Agencies mandate to cut ‘unsustainably high’ digital booking costs

Oct 25, 2012 at 06:21 pm by Staff


Media agencies’ ‘unsustainably high’ costs in booking digital advertising is being tackled with new technology being pioneered by Sydney-headquartered GroupM.

The company – which acts as advertising giant WPP's media investment management operation and parent to a host of top agencies – will be the launch customer for Facilitate Digital's Symphony electronic insertion order system.

It will be the first Australian media agency to mandate use of electronic insertion orders to confirm digital media buys. GroupM agencies Mediacom, Mindshare, MEC and Maxus will use the wholly-automated processes across their entire workflow from next January.

The Australian software is purpose built for media industry and workflow and trading platform for agencies and publishers in Australia. GroupM has been rollig out the technology across the Asia-Pacific – including China, Hong Kong, Japan and Singapore – over the last two years.

GroupM chief digital officer Danny Bass says Australia’s digital advertising spend will soon surpass TV: “Market opportunities for all stakeholders are being lost to a plague of inefficiency,” he says.

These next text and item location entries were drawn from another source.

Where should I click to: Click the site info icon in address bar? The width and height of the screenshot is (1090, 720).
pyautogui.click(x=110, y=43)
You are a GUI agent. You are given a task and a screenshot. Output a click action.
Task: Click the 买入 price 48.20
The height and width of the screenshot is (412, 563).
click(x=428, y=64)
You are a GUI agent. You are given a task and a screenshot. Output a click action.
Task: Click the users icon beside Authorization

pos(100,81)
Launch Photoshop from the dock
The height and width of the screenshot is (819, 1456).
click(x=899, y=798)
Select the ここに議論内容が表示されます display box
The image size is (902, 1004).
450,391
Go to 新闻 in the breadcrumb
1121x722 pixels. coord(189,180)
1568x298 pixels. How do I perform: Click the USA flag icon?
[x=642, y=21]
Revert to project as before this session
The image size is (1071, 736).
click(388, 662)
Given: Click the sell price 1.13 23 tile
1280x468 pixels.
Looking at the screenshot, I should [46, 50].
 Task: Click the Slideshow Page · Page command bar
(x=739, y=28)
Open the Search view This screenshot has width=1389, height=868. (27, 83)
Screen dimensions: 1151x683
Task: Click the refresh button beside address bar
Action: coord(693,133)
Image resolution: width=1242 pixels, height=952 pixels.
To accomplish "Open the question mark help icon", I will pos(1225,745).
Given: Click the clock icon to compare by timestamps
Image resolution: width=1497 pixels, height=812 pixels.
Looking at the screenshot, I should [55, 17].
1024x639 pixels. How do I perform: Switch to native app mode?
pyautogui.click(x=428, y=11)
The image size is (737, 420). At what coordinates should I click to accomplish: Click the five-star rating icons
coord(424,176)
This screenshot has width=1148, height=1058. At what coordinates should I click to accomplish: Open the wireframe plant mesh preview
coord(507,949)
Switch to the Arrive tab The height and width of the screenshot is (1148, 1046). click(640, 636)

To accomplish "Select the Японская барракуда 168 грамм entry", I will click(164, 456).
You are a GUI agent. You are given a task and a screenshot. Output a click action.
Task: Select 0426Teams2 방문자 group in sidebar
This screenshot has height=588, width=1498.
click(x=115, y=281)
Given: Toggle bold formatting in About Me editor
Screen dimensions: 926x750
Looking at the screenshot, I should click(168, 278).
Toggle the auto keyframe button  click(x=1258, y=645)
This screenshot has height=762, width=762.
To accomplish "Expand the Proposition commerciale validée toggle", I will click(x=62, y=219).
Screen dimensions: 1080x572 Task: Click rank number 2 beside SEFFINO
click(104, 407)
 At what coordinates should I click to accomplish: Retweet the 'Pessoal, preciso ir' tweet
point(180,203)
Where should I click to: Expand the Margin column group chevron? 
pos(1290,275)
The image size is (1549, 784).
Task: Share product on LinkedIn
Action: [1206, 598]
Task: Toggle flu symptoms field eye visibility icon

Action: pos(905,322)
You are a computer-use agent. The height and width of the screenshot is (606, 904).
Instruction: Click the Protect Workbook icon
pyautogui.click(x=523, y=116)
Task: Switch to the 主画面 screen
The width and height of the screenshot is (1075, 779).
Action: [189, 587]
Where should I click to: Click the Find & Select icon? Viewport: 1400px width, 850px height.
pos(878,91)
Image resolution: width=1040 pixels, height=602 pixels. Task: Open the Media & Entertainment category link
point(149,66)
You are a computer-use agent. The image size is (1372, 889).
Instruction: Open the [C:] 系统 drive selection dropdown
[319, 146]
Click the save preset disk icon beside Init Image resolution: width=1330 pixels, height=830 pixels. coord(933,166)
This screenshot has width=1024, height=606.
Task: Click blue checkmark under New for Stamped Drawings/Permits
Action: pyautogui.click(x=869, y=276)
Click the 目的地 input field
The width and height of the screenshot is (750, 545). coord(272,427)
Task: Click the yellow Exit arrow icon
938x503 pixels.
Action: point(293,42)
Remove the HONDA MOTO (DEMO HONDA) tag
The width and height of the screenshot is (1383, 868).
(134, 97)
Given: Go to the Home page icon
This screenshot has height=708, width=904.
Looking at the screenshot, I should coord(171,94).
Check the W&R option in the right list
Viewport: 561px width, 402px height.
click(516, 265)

Adoption of electronic insertion orders is key to bringing down transaction costs. While overall spending is flat and the proportion committed to digital campaigns is increasing rapidly, “planning, buying, selling and administration of digital media is highly complex and costly,” he says.

“Whereas traditional media activity largely stops once the spot is booked, a digital campaign will be booked then changed and optimised up to 15 times through its lifetime. The manual input required by buyers and sellers, and the associated risk of data corruption, makes costs unsustainably high for all.

“We are eliminating these inefficiencies through our implementation.”

Facilitate Digital was established in 2001 and now operates across the Asia Pacific, United Kingdom, Europe and North American regions.